How to evaluate $\lim _{x\to 1}\left(\frac{x+2}{x-1}-\frac{3}{\ln x}\right)$?

Question

I have a problem with this limit, I have no idea how to compute it. Can you explain the method and the steps used (without L'Hôpital if is possible)? Thanks

$$\lim _{x\to 1}\left(\frac{x+2}{x-1}-\frac{3}{\ln x}\right)$$

Answer 1

As $x \to 1$, one may use Taylor's series expansion to get $$ \ln x= \ln (1+(x-1))=(x-1)-\frac12(x-1)^2+O((x-1)^3) $$ or $$ \frac{x+2}{x-1}-\frac{3}{\ln x}=\frac{x+2}{x-1}-\frac3{(x-1)-\frac12(x-1)^2+O((x-1)^3)} $$ that is, as $x \to 1$, $$ \frac{x+2}{x-1}-\frac{3}{\ln x}=-\frac12+O(x-1) $$ from which you deduce the sought limit.

Answer 2

One possibility is to first change the variable, by setting $x=t+1$, so you get $$ \lim_{t\to0}\left(\frac{t+3}{t}-\frac{3}{\ln(1+t)}\right)= \lim_{t\to0}\left(1+3\left(\frac{1}{t}-\frac{1}{\ln(1+t)}\right)\right) $$ and you can concentrate on the inner brackets, which give $$ \lim_{t\to0}\frac{\ln(1+t)-t}{t\ln(1+t)}= \lim_{t\to0}\frac{t-t^2/2+o(t^2)-t}{t(t+o(t))}=-\frac{1}{2} $$ So your limit is $$ 1-\frac{3}{2}=-\frac{1}{2} $$

Answer 3

$\mathrm{I \:am \:using \:L'Hopital's\:Rule.
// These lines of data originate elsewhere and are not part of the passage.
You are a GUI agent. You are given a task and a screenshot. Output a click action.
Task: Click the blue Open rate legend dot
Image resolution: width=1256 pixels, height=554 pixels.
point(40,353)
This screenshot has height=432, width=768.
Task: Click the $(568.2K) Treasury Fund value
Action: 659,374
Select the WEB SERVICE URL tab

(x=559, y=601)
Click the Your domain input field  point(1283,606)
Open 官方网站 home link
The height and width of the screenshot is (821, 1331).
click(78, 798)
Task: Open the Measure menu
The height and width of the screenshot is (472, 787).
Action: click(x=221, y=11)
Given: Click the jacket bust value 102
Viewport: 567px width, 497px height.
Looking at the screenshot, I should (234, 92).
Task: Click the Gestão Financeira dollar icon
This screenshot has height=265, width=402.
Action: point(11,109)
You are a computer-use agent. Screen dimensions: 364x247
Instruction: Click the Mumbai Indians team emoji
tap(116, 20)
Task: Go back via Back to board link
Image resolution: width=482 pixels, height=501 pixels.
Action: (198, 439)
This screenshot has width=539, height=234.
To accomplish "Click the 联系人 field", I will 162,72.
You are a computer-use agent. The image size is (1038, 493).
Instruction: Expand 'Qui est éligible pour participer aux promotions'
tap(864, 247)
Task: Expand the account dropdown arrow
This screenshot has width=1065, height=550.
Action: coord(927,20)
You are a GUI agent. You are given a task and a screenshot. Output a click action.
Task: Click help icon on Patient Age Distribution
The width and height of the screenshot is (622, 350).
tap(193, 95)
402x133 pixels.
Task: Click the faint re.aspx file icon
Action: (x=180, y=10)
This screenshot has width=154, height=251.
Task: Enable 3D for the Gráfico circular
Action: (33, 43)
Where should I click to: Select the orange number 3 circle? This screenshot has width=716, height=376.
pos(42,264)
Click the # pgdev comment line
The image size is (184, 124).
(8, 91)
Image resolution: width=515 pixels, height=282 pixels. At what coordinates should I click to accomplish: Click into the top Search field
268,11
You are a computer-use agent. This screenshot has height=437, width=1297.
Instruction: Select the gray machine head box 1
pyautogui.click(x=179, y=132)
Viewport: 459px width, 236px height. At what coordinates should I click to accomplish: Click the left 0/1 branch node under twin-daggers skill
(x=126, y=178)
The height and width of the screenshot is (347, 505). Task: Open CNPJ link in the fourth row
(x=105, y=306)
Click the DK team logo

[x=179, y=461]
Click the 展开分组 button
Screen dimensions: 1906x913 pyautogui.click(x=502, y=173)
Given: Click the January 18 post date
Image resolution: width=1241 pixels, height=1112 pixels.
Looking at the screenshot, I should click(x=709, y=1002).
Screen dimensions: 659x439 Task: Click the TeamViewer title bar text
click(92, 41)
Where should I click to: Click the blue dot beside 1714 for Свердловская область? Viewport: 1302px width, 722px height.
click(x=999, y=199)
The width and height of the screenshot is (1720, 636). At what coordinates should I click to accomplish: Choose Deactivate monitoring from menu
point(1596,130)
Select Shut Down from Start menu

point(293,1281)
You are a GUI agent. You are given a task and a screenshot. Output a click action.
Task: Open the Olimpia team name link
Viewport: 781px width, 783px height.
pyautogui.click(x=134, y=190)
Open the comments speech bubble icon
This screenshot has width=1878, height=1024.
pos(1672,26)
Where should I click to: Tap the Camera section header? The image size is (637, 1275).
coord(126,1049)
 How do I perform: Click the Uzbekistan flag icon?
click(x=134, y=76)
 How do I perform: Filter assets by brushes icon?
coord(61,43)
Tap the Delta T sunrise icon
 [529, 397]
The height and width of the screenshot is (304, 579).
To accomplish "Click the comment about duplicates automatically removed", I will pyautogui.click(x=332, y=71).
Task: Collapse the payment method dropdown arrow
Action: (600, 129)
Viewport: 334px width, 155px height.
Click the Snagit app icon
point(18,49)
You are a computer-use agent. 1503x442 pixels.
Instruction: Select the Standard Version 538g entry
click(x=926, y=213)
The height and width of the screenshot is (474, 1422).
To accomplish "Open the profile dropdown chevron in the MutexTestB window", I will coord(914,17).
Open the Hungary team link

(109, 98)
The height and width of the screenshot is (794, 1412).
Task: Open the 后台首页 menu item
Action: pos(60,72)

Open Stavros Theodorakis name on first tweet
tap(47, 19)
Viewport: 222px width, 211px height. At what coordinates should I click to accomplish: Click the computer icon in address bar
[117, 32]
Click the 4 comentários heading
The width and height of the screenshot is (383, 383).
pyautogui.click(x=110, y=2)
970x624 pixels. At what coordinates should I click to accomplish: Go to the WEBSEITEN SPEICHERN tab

Given, }$

$\lim _{x\to 1}\left(\frac{x+2}{x-1}-\frac{3}{ln\left(x\right)}\right)$

$=\lim _{x\to \:1}\left(\frac{\left(x+2\right)\ln \left(x\right)-3\left(x-1\right)}{\left(x-1\right)\ln \left(x\right)}\right)=\frac{0}{0}$

$\mathrm{Apply\:L'Hopital's\:Rule:}$

$=\lim _{x\to \:1}\left(\frac{\frac{2}{x}+\ln \left(x\right)-2}{-\frac{1}{x}+\ln \left(x\right)+1}\right)$

$=\lim _{x\to \:1}\left(\frac{-2x+x\ln \left(x\right)+2}{x+x\ln \left(x\right)-1}\right)=\frac{0}{0}$

$\mathrm{Apply\:L'Hopital's\:Rule:}$

$=\lim _{x\to \:1}\left(\frac{\ln \left(x\right)-1}{\ln \left(x\right)+2}\right)$

$=\frac{\ln \left(1\right)-1}{\ln \left(1\right)+2}$

$=-\frac{1}{2}$

Answer 4

Let's put $ x = t + 1$ so that $t \to 0$ as $x \to 1$. We have then \begin{align} L &= \lim_{x \to 1}\left(\frac{x + 2}{x - 1} - \frac{3}{\log x}\right)\notag\\ &= \lim_{t \to 0}\left(\frac{t + 3}{t} - \frac{3}{\log(1 + t)}\right)\notag\\ &= \lim_{t \to 0}1 + 3\cdot\frac{\log(1 + t) - t}{t\log(1 + t)}\notag\\ &= 1 + 3\lim_{t \to 0}\dfrac{\log(1 + t) - t}{\dfrac{\log(1 + t)}{t}\cdot t^{2}}\notag\\ &= 1 + 3\lim_{t \to 0}\frac{\log(1 + t) - t}{t^{2}}\tag{1}\\ &= 1 + 3\lim_{t \to 0}\dfrac{\dfrac{1}{1 + t} - 1}{2t}\text{ (via L'Hospital's Rule)}\notag\\ &= 1 - \frac{3}{2}\lim_{t \to 0}\frac{1}{1 + t}\notag\\ &= 1 - \frac{3}{2}\notag\\ &= -\frac{1}{2}\notag \end{align} After the step marked $(1)$ we can use either L'Hospital's Rule or Taylor series.